How Ben Stiller's Meet The Fockers Dodged An R-Rating By The MPAA
The premise of Jay Roach's 2000 hit comedy "Meet the Parents" (a remake of the 1992 indie film) is pure sitcom fodder. The movie follows the travails of Gaylord "Greg" Focker (Ben Stiller) as he is taken home to meet the family of his girlfriend, Pam (Teri Polo). Pam's parents, however, are rather intense. Her father is Jack (Robert De Niro), a former CIA spy who greets Greg with suspicion right away. Jack also seems to be sizing up Greg's masculinity, immediately put off by his name ("Gaylord" was embarrassing to Greg, hence the name change, and "Focker" sounded a lot like ... well, a certain inappropriate word). It's not long before Jack has Greg hooked up to a lie detector, analyzing his intentions with Pam.
"Meet the Parents" was an enormous success, making over $330 million on a $55 million budget.
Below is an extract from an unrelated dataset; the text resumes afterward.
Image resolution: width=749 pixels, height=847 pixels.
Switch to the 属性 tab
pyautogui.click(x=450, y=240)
Naturally, a sequel was required. Roach returned to direct "Meet the Fockers" in 2004, and it flipped the script on Jack. This time, Pam and Greg were about to be married, and Jack had to come to Greg's home to meet his parents (as played by Barbra Streisand and Dustin Hoffman). Unlike the tight-laced Jack, the Fockers are wild, free hippies. Comedy ensues. "Meet the Fockers" cost $80 million but raked in $522 million. It was one of the biggest hits of its year.
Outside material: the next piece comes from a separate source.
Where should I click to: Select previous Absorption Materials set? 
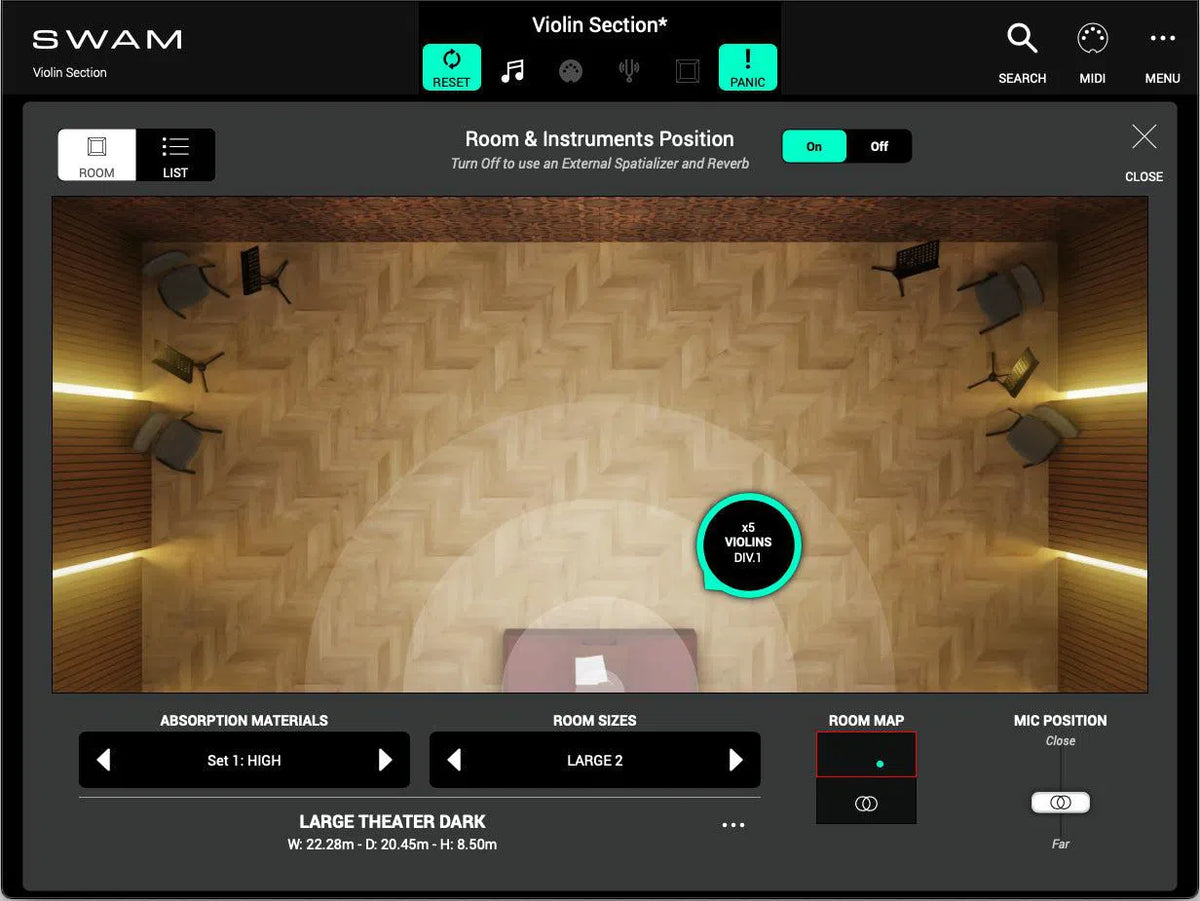pyautogui.click(x=103, y=760)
Of course, titling a movie "Meet the Fockers" was a risky proposition. If a tired film critic didn't have their coffee the morning of their live review, they might slip up and say a cuss word on the air. Indeed, the MPAA (which changed to the MPA in 2019) wanted to give "Meet the Fockers" an R-rating because of all the near-cusses in the film; the movie's characters say the word "Focker" a lot. In an episode of "Hot Ones," Stiller talked about making "Meet the Fockers," and how the film's creatives avoided the R-rating by actually finding a person with the real name of Focker.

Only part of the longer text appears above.